Public Payers News

States Use Managed Care, PACE, FAIs to Boost Dual Eligible Care Coordination

Care coordination is challenging in the dual eligible market, so states rely on managed care organizations and other supports to streamline processes.

Care coordination, managed care, Medicaid, Medicare, dual eligible

Source: Getty Images

By Kelsey Waddill

Updated 5/2/2023This article's title has been updated to say "States Use Managed Care, PACE, FAIs to Boost Dual Eligible Care Coordination." A previous version misspelled the acronym FAI as FIA.

States that use managed care for dual eligible populations often employ a Financial Alignment Initiative or Program of All-Inclusive Care for the Elderly (PACE) alongside these solutions, according to an issue brief assessing dual eligible care delivery from Kaiser Family Foundation (KFF).

Out of the 28 states that offered Medicaid benefits to dually eligible individuals through managed care, 21 states also offered either PACE or a Financial Alignment Initiative.

Overall, 14 states had managed care and PACE, two states had managed care and a Financial Alignment Initiative, and five states had all three options. Seven states had managed care without supporting coordinated care organizations.

PACE, a program that offers medical and social services benefits to individuals who meet certain criteria, has had positive outcomes, the researchers noted. They added that the Financial Alignment Initiative—and the Medicare-Medicaid plans that often result—has had a mixed impact. CMS is expected to end the Medicare-Medicaid model in the next two years.

Meanwhile, 23 states did not use managed care to serve their dual eligible beneficiaries. Most of these states were in the southeast (Louisiana, Mississippi, Alabama, Georgia, South Carolina, North Carolina) and northwest (Washington, Montana, North Dakota, South Dakota, and Wyoming), along with other states scattered across the nation.

States without comprehensive managed care also used PACE and the Financial Alignment Initiative to coordinate care, accounting for nearly half of the states that did not have comprehensive managed care. Seven states without comprehensive managed care used PACE. Four states had both PACE and a Financial Alignment Initiative.

Seven states did not have a managed care approach but did employ a Financial Alignment Initiative. Of these, most plans leveraged private plans for the Financial Alignment Initiative.

The remaining 12 states did not have the two common care coordination support solutions.

Care coordination can be especially challenging in dual eligible special needs plans. Most states have dual eligible special needs plans (46 states).

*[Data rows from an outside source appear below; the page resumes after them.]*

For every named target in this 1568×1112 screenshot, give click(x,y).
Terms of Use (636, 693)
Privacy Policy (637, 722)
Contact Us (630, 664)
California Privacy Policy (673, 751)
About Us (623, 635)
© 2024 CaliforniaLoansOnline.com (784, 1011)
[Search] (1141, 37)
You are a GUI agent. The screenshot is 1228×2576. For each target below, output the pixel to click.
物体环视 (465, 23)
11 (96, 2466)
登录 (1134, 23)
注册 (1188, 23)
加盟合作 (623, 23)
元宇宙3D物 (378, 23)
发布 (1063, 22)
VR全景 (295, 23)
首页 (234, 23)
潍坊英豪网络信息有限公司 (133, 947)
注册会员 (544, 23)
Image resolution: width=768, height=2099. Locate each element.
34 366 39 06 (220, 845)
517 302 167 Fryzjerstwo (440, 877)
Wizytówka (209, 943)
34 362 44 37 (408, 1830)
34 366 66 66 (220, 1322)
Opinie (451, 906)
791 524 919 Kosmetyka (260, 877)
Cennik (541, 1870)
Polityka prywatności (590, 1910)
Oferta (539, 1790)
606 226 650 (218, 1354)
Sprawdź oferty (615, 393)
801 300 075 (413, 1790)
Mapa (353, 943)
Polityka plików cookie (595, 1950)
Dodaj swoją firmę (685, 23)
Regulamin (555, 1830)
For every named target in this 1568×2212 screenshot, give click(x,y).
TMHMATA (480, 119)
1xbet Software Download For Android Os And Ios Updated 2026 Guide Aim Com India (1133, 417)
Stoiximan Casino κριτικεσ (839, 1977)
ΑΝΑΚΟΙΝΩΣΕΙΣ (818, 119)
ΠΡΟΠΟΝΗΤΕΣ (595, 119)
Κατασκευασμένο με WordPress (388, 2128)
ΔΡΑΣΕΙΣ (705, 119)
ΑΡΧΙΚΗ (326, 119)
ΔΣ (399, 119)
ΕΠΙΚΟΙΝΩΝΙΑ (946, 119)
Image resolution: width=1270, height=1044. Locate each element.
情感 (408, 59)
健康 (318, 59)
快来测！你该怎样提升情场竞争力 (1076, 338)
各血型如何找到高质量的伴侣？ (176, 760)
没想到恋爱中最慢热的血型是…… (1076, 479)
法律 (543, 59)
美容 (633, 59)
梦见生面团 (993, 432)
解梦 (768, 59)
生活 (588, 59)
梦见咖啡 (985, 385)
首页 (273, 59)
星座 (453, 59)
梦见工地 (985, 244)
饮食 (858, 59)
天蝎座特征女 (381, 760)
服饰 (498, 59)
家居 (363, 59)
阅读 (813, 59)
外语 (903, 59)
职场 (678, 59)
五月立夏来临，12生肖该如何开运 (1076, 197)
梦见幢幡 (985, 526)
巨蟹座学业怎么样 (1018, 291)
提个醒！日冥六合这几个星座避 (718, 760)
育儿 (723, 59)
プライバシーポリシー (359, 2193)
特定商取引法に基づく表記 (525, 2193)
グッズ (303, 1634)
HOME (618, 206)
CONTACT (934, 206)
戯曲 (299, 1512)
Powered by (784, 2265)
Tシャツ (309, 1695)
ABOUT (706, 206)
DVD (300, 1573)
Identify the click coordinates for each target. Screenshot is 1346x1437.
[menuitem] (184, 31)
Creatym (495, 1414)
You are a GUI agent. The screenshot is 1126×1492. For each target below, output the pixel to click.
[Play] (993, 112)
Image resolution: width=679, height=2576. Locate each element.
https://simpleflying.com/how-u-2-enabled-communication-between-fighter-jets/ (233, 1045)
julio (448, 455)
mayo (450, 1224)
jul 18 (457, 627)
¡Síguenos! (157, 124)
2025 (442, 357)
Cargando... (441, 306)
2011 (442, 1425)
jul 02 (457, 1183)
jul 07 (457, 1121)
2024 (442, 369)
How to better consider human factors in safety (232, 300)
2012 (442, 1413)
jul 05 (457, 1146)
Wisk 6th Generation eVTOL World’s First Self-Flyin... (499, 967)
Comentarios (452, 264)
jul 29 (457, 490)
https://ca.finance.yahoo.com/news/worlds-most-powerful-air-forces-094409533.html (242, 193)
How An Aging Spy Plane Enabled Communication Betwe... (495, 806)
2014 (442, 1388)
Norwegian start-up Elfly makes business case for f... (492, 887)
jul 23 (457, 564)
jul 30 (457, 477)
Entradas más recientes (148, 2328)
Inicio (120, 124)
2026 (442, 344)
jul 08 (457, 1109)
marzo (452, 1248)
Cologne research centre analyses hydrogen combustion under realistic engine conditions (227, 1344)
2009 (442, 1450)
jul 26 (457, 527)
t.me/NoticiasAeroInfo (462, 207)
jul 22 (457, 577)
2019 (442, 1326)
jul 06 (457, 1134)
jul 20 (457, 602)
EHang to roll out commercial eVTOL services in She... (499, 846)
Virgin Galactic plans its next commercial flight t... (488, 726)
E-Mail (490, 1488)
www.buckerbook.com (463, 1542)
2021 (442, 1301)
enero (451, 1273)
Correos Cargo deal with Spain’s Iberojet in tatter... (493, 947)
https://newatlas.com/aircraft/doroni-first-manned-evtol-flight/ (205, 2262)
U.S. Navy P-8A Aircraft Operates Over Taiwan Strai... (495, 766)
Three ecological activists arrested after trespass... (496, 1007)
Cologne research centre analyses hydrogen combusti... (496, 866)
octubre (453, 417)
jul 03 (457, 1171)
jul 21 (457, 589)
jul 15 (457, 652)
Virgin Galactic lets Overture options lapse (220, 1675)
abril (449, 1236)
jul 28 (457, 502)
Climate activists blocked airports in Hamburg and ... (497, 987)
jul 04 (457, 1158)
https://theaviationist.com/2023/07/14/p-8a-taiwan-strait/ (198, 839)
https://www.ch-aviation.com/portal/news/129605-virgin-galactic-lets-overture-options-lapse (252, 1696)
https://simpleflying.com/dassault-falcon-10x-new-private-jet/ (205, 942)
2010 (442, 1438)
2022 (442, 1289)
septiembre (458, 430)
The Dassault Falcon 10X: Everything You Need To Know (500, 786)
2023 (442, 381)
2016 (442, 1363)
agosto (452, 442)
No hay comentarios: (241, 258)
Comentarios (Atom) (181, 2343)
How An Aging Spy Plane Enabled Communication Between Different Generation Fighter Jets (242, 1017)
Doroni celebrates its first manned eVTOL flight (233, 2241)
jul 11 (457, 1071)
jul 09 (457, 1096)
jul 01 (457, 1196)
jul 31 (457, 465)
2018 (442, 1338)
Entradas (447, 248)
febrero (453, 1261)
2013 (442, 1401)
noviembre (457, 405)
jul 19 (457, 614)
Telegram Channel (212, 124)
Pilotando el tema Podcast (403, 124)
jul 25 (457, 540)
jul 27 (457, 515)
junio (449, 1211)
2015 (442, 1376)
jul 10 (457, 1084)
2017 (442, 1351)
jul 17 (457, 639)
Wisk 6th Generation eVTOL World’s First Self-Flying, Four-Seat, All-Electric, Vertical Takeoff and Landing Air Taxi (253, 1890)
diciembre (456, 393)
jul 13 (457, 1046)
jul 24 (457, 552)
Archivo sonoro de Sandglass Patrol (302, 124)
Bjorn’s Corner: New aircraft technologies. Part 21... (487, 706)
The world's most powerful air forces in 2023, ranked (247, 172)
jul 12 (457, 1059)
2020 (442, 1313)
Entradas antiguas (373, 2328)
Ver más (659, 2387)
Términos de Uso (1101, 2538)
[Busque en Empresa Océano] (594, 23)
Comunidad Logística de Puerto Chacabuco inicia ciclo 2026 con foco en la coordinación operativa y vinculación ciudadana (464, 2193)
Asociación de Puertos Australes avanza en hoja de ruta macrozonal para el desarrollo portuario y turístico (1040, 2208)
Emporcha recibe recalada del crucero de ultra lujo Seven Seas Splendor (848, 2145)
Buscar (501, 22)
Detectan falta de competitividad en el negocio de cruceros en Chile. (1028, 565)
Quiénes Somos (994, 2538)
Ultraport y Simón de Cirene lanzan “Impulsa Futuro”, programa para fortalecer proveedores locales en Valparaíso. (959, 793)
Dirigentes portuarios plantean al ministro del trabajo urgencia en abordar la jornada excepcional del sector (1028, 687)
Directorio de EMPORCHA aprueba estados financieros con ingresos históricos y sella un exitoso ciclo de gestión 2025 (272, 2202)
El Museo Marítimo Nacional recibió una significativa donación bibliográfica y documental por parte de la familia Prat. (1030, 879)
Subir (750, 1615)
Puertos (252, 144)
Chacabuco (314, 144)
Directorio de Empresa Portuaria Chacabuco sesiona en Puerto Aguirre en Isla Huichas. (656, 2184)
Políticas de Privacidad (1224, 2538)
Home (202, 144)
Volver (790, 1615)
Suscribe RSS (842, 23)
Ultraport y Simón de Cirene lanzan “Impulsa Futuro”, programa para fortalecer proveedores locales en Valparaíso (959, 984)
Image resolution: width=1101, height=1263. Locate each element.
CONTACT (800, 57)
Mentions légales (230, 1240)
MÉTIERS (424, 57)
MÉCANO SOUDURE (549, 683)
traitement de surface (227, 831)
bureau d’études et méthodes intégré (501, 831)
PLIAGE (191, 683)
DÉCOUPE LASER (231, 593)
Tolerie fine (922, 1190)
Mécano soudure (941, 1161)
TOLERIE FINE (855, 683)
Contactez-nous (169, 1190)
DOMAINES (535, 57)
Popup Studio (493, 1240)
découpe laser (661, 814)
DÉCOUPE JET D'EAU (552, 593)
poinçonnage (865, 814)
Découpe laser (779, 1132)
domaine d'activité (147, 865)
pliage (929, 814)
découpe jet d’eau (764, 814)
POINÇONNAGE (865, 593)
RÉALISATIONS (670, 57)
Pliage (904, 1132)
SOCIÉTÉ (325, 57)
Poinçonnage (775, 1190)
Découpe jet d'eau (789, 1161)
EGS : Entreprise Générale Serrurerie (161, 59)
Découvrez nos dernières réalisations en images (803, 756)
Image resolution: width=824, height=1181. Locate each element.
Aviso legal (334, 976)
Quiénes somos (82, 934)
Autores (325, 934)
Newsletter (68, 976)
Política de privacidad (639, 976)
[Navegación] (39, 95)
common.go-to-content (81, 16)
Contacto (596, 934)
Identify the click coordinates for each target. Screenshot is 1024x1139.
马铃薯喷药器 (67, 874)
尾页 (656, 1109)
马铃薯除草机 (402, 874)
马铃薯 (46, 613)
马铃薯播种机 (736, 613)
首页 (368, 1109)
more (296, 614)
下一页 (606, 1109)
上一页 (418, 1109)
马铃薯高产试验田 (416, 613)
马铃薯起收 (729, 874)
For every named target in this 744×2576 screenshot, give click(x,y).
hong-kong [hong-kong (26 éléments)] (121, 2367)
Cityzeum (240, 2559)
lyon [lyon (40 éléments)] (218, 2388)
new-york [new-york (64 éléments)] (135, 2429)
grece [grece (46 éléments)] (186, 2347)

There are three types of plans based on the level of integration—coordination-only, highly integrated, and fully integrated. Most dual eligible special needs plans are coordination-only, the lowest level of integration. Sixteen states have more than one type of dual eligible special needs plan available and 18 have the highest integration level available (fully integrated).

Twenty-nine states added more requirements to the dual eligible special needs plans contracts to improve Medicare-Medicaid care coordination. More than half of these states did not have contracts to integrate at the highest level. Some states required supplemental benefits coverage in their contracts and others required integrating member materials and rectifying the grievance and appeals system.

While dual eligible special needs plans have the best enrollment among the strategies states use to bolster care coordination, most states have not achieved high levels of integration through this model.

“The tension between retaining state flexibility and ensuring that more highly integrated arrangements are available in all states is one of many challenges of developing new approaches to coordinating care. Other challenges include the heterogeneity of dual-eligible individuals, their need for varied but often quite complex or costly health and social services, and differing financing streams from which these programs are funded,” the researchers concluded.

Experts indicated in separate resources that payers seeking to enter a dual eligible market should know that the enrollment process is becoming more selective, coverage is expanding, and enrollee advisory committees and standalone contracts are necessary.